India has also been eager to get Japan to support its demand for a North-South dialogue and more especially for an International Conference on Money and Finance for Development to reform the inequitable and out-dated international monetary and financial system. But it has not got from Japan so far the required support or the support extended to it by Mr Mitterand and some other Western leaders. New Delhi hopes that Mr Nakasone would be more forthcoming during Mr Gandhi’s visit. New Delhi also hopes that Mr Nakasone will not drag his feet on the question of India’s request for help from the ADB. True, Mr Nakasone disclosed to us in Tokyo the possibility of India and Japan signing “a science and technology cooperation agreement” during Mr Gandhi’s visit to Japan, He also said: “I think the exchanges between our two countries in the field of science and technology will be stepped up even further.” True also, there are prospects of Japanese assistance in some new projects such as a gas-based power plant in Assam and modernisation of the Burnpur steel plant. However, what India seeks from Japan is active help in moving towards economic self-reliance and a new international economic order.
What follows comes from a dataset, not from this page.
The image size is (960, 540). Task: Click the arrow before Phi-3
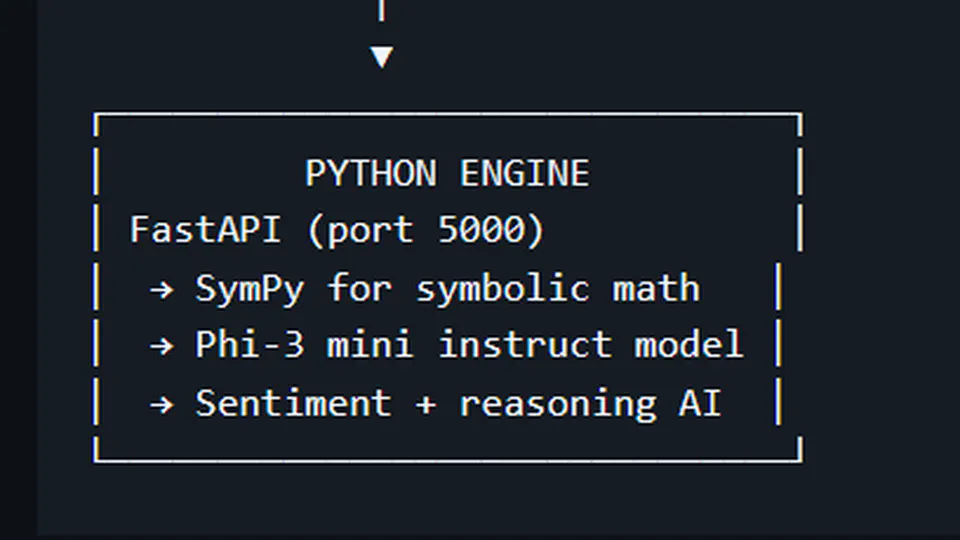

India mainly wants from Japan today “high technology”. But the concept of high technology continues to be misunderstood. Most people see it essentially in terms of super computers and the latest in electronics and biotechnology etc. What is not adequately appreciated is that India basically needs an “upgradation of technology” all along the board. My visit to Japan showed that Tokyo is ready to cooperate and extend every assistance. It is most impressed by Mr Gandhi’s new liberalisation policies. But all the help will be available only within the constraints of the Japanese system. Japan has a free economy. “High tech” has been developed by the private sector and belongs to it. Tokyo is thus clear that it is for India’s Private or public sector to get from Japan what it wants. “Our Government has no power to force the Japanese industry,” as Mr Goro Koyama, President of the Japan-India Business Cooperation Committee, told us and added: “If you really want to change your economy, then allow your private sector to demonstrate its initiative and vitality. Private sector can demonstrate more vitality. It is a question of business and competition.”

Nehru in his time not only underlined the importance of Indo-Japanese friendship as a force for peace and stability but also advocated the need for India and Japan “to dovetail their economies and planning”.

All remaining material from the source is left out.